Given text -
╔══

The families zeroed in on Maj. Gen. Charles “Mark” Gurganus, who recently returned to the U.S. after commanding coalition forces in Afghanistan, as the man responsible for shortchanging security at Bastion. Gurganus was the same one who ordered Marines to disarm — immediately after a failed jihadi attack on then Defense Secretary Leon Panetta last year — because he wanted them “to look just like our (unarmed) Afghan partners.”
The Camp Bastion families are not the only ones scrutinizing Gurganus’ decisions. A few weeks ago, Washington Post reporter Rajiv Chandrasekaran reported that the U.S. military has finally launched a formal probe into whether Gurganus and his subordinates bear responsibility for lax security at Bastion. A planned promotion for Gurganus has been put on hold.
Chandrasekaran confirmed that watchtowers were indeed left to Tongans (notorious at the base for sleeping on the job). In addition, reports Chandrasekaran, “Security patrols of the perimeter, which were conducted by the Marines … had been scaled back substantially in the months leading up to the attack.” Simply blaming the Tongans, however, is not accountability. U.S. staff decisions “made it easier for the Taliban to reconnoiter the compound and then enter without resistance,” according to Chadrasekaran’s sources with direct knowledge of the incident.

╚══

Your task -
Answer these questions from the text on Camp Bastion security.
(a) Who ordered Marines to disarm right after the failed attack on Leon Panetta?
(b) What has been put on hold for him?
(c) To whom were the watchtowers left?

Supplied information -
╔══

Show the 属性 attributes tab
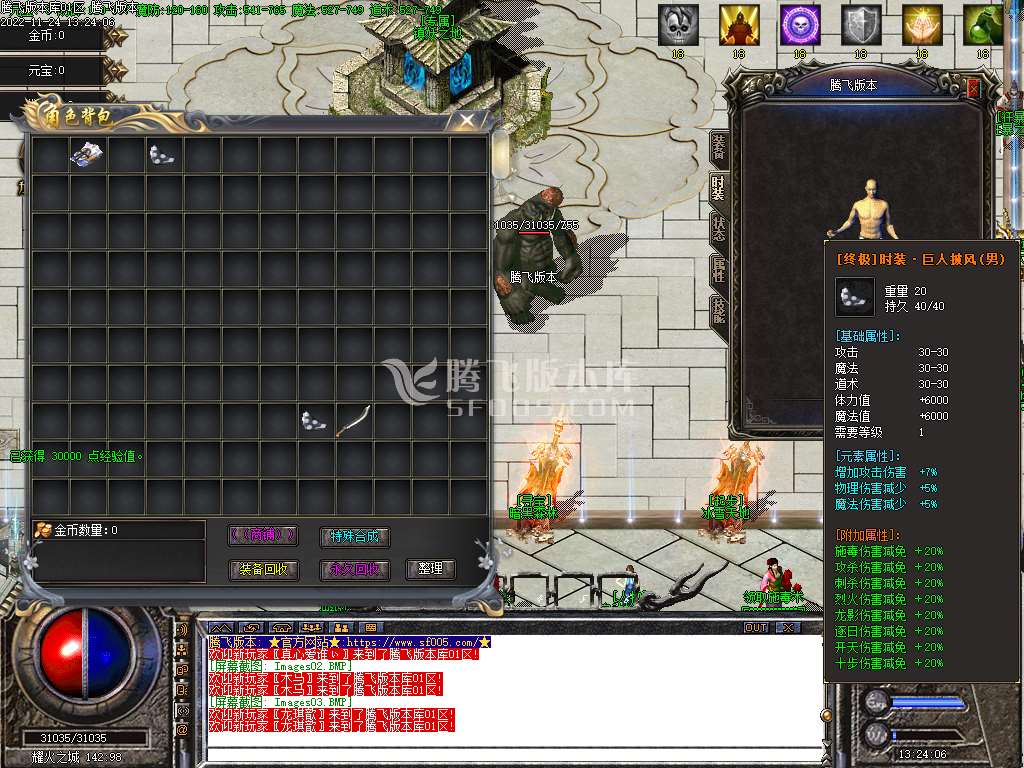Viewport: 1024px width, 768px height. click(718, 269)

╚══

Task answer -
(a) Maj. Gen. Charles "Mark" Gurganus
(b) A planned promotion
(c) The Tongans